Este accidente genera, por otra parte, algo de incertidumbre: en la Argentina, cuando el oficialismo no consigue imponer su criterio resuena de inmediato la palabra "gobernabilidad", que los peronistas siempre consiguieron con bardo y autoritarismo. Y que los republicanos deben ganarse a pulso, respetando a rajatabla las reglas y con mucha muñeca política. El tropezón dilata además las inversiones: los hombres de negocios quieren estar seguros de quién manda en el país donde van a poner la tarasca, para decirlo en los términos tan refinados que utilizó alguna vez la arquitecta egipcia. En plena crisis económica, la sociedad se aferra a la idea de que el macrismo posee capacidad para sacarnos del suplicio: ese intangible tiembla cuando se comprueban las torpezas. Nadie, claro está, dijo que iba ser fácil. No existen bitácoras lúcidas ni instrumentos de navegación confiables para escapar del neopopulismo, que funciona como una especie de droga vanguardista: produce euforia y adicción; después, devastaciones físicas y mentales. "La entrada es gratis -decía Charly García-. La salida, vemos."

Así como los kirchneristas desdeñaban frecuentemente la ciencia económica y la suplantaban por un mero decisionismo presidencial que nos llevó al capricho, al emparche permanente y a la gran chapuza, a veces los macristas parecen desafiar también la tradición política por el simple método de cuestionarla desde una ultramodernidad 3.0. Los buenos tecnócratas, sector dominante en el Poder Ejecutivo, traducen el concepto "política" como una virtuosa sucesión de diagnósticos y resoluciones. El asunto no es criticable, al contrario: ese ímpetu resulta absolutamente necesario en un país con tantos años de mala praxis y de relatos inconsistentes. Pero la política va más allá. Y los dirigentes verdaderos son los que poseen un saber astuto y callejero que no se aprende en ninguna universidad ni en ninguna empresa, y según el cual se pueden aportar miradas laterales, pensamientos contracíclicos, intuiciones sobre el inconsciente colectivo, discursos de persuasión y creatividad en el terreno. El cirujano interviene con el bisturí; el clínico cura con el ojo y la palabra. Este hospital de alta complejidad tiene buenos laboratoristas (Durán Barba, Marcos Peña), está plagado de cirujanos eficaces (Prat-Gay, Lopetegui), pero carece de una considerable cantidad de clínicos, esos baquianos capaces de detectar las acechanzas ocultas y sanar con el acto médico. Le faltan, por lo menos, cinco Monzó y siete Sanz.

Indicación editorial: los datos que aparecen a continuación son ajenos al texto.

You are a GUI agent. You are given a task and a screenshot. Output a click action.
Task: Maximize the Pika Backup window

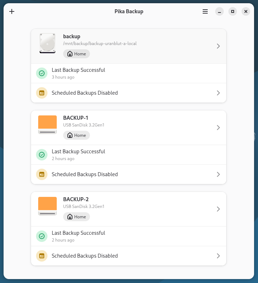[233, 11]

Creer que la probeta y la cirugía bastan para sacar adelante al paciente los condujo a esta evitable final de penales malogrados. El gabinete nacional es abierto para dialogar con los ajenos, pero un tanto remiso a incorporar a los propios, algo extraño en una coalición gobernante que jamás logró avanzar sobre los recelos mutuos y funcionar como un equipo integral. El filósofo Alejandro Rozitchner, asesor de Macri, no ocultó esta semana el prejuicio: "El país cambió de época y la gente está empezando a hacerse cargo de sí misma. La sociedad decidió que condujera el país gente que no viene de la política. Que viene de la vida". Los clínicos no son curanderos. Y los políticos profesionales, en términos futboleros, no resultan tan disciplinados como los demás, pero son esos raros jugadores que comprenden "la dinámica de lo impensado" (Panzeri dixit), leen como nadie el partido y suelen ganarlo con un sutil cambio de frente. Con una ¿pincelada de talento?.